* Extract provided:
-------------------------

‘Fun’ and ‘edutainment’

How many times have you seen slogans along the lines of:

We make [insert ostensibly worthy-but-dull topic here] FUN!!!

Science centres and museums are repeat offenders in this regard. And I’ve always been a bit uncomfortable with this habit, although I haven’t quite been able to put my finger on why. Is it just because it sounds so trite, or is there something deeper at play here?

What is ‘fun’ anyway? Some people think that throwing themselves off a bridge, tethered only by a flexible piece of rope, is the pinnacle of fun and excitement. They part with hundreds of dollars for the privilege. Personally I couldn’t think of anything worse!

When it comes to museum visiting, ‘fun’ is a particularly problematic word. And again, it’s because fun means different things to different people – for some it implies mindless entertainment (and possibly things going ‘bang’); for others it has a more nuanced meaning. To some extent, what people mean by the word ‘fun’ means seems to depend on their age and cultural background.

The lesson here for me is that we have to be careful of the terminology we use (and hear) when speaking to visitors – just because we’re using common language, it doesn’t necessarily mean we’re all talking about the same thing. It makes it even more important that we let visitors describe and elaborate upon things in their own words as much as possible in our research, and avoid too many pre-defined (and maybe inadvertantly loaded) categories.

Having said that, for some visitors at least, museum visiting is something they definitely would describe as ‘fun’ (as this paper by one of my supervisors, Jan Packer, demonstrates). Drawing from visitors’ descriptions and reflections on their experiences in museums and other free choice learning settings, the paper describes five key aspects of learning for ‘fun’ in museums:

  1. Learning for fun encompasses a mixture of discovery, exploration, mental stimulation and excitement.
  2. The majority of visitors to educational leisure settings consider learning to be, more than anything else, enjoyable.
  3. Although most visitors don’t come with a deliberate intention to learn, they do seek or are unconsciously drawn into an experience that incorporates learning.
  4. Visitors identify four conditions (a sense of discovery or fascination; appeal to multiple senses; a sense that the learning happens ‘effortlessly’; availability of choice in the experience) that together are conducive to the learning for fun experience.
  5. Visitors value learning for fun because it is a potentially transformative experience (i.e. it helps people see the world in new ways and appreciate things differently).

Looking at this paper, I think it starts to nail what my problem with the “making xxx FUN!” schtick is. It betrays a lack of confidence in our material, as well as an underestimation of our audiences. It assumes people will only want to engage with the watered-down and sugared-up version of what we have to offer. Yes we need to find ‘hooks’ with which to engage our audience, but this doesn’t necessarily require ‘dumbing down’ (another horrible term!) or sensationalism.

-------------------------

* Written task A:
Please copy the essay on fun and edutainment starting at "How many times" and ending at "at play here?", substituting "taglines" for "slogans".
* Written task B:
Answer these about the essay on fun and edutainment, one per line:
(i) What activity do some people consider the pinnacle of fun and excitement?
(ii) How many key aspects of learning for fun does the paper describe?
(iii) Who is Jan Packer?

-------------------------

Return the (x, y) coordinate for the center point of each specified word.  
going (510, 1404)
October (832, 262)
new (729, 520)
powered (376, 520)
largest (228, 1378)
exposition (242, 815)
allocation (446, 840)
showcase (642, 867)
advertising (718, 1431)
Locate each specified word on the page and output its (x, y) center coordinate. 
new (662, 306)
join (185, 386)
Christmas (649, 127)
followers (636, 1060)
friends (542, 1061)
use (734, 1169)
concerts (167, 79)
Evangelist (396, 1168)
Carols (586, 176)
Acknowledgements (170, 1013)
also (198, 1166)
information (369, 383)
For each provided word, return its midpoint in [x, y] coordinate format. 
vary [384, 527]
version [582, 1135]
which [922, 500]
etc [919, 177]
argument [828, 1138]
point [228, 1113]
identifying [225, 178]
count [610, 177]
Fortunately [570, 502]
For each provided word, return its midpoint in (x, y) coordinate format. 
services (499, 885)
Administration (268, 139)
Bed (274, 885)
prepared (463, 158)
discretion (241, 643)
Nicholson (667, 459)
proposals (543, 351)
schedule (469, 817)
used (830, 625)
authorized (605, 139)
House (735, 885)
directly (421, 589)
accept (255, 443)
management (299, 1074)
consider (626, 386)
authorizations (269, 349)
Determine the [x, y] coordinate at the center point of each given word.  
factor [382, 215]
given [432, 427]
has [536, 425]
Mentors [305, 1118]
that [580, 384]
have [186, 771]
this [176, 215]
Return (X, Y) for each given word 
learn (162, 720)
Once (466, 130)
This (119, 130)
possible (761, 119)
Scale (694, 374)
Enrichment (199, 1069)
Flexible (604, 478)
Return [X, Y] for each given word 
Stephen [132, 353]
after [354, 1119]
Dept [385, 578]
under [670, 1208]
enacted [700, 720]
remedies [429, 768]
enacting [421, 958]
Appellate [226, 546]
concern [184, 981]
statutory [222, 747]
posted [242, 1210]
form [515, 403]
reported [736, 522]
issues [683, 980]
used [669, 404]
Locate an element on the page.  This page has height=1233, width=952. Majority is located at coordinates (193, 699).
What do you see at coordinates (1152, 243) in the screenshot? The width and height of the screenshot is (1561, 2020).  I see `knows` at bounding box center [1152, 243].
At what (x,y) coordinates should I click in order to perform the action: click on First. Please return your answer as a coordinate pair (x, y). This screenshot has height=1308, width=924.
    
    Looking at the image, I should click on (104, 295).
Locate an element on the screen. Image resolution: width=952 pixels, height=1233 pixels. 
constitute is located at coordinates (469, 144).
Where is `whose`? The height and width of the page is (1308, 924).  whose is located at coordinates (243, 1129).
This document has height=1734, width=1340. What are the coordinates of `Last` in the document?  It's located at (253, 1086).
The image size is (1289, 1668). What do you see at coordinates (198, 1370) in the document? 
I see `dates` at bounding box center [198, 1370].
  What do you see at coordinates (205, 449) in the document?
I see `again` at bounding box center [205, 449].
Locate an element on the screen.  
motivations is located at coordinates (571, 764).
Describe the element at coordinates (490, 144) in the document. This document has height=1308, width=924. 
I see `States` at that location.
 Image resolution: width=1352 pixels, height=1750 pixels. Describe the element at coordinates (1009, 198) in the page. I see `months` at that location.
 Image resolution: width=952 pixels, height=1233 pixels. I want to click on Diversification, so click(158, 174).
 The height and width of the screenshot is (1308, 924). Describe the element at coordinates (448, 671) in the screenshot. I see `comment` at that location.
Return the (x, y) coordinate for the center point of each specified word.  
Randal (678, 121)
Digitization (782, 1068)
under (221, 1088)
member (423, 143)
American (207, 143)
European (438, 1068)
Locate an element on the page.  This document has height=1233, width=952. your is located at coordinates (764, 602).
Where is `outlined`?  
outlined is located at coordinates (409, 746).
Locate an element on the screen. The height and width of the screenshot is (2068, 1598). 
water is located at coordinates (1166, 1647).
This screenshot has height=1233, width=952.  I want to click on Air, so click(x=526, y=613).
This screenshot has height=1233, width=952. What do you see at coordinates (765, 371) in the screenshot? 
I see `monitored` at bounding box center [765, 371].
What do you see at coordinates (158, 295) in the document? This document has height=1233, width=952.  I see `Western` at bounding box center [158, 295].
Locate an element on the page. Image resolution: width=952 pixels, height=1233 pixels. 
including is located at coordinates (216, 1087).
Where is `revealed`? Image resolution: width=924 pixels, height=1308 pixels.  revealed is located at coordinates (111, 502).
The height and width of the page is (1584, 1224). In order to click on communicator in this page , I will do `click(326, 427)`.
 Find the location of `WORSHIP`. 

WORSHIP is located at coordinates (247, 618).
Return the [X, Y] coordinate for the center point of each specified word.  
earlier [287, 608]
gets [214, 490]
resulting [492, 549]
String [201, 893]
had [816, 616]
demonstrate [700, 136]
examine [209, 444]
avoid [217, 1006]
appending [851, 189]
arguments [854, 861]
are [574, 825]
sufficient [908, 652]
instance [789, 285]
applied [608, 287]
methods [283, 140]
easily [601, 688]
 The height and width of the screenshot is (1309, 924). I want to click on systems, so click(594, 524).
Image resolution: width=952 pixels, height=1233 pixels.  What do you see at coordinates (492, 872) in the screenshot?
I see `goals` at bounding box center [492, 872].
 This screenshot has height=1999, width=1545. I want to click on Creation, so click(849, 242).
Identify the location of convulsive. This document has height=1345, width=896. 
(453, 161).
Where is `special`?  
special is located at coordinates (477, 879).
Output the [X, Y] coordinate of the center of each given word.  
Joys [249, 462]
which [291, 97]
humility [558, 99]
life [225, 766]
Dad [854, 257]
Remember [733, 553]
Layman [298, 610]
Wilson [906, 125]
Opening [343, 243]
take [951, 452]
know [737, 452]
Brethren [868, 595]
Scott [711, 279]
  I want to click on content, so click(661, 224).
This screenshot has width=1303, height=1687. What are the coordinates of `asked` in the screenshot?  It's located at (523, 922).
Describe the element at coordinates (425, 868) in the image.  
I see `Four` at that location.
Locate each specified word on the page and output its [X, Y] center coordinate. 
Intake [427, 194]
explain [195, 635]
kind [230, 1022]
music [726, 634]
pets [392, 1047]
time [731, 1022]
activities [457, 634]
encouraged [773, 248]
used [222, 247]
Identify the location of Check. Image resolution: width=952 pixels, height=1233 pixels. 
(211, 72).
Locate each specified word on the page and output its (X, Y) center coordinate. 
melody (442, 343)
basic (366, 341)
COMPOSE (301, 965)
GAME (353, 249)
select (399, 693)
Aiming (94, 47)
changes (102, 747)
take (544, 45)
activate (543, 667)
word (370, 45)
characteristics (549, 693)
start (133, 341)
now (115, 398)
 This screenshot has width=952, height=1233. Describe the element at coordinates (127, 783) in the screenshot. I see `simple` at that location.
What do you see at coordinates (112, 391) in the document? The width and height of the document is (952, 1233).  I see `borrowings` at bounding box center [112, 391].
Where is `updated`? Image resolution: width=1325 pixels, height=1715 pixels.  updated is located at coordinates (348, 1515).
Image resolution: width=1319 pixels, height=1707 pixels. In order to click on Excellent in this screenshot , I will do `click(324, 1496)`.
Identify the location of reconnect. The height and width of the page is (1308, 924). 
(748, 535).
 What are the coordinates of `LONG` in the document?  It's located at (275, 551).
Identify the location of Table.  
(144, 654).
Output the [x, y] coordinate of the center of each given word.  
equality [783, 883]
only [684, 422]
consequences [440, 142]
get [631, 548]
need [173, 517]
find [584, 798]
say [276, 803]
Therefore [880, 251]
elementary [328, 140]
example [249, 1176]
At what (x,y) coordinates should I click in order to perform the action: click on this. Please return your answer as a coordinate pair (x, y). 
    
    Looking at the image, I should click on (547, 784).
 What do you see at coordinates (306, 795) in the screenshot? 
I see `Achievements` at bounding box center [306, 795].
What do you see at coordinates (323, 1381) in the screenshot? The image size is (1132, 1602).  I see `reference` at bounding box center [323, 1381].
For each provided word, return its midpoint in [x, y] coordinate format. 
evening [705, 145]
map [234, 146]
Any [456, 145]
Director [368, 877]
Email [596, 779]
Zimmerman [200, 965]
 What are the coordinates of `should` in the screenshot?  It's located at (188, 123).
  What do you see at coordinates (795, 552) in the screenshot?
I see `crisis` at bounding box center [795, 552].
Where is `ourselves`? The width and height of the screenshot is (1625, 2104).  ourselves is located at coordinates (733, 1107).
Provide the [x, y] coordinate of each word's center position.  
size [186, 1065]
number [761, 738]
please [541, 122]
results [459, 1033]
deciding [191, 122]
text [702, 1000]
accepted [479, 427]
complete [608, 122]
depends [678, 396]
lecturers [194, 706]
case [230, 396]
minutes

-------------------------

* Task answer A:
How many times have you seen taglines along the lines of:

We make [insert ostensibly worthy-but-dull topic here] FUN!!!

Science centres and museums are repeat offenders in this regard. And I’ve always been a bit uncomfortable with this habit, although I haven’t quite been able to put my finger on why. Is it just because it sounds so trite, or is there something deeper at play here?

* Task answer B:
(i) Throwing themselves off a bridge, tethered only by a flexible piece of rope.
(ii) Five.
(iii) One of the author's supervisors.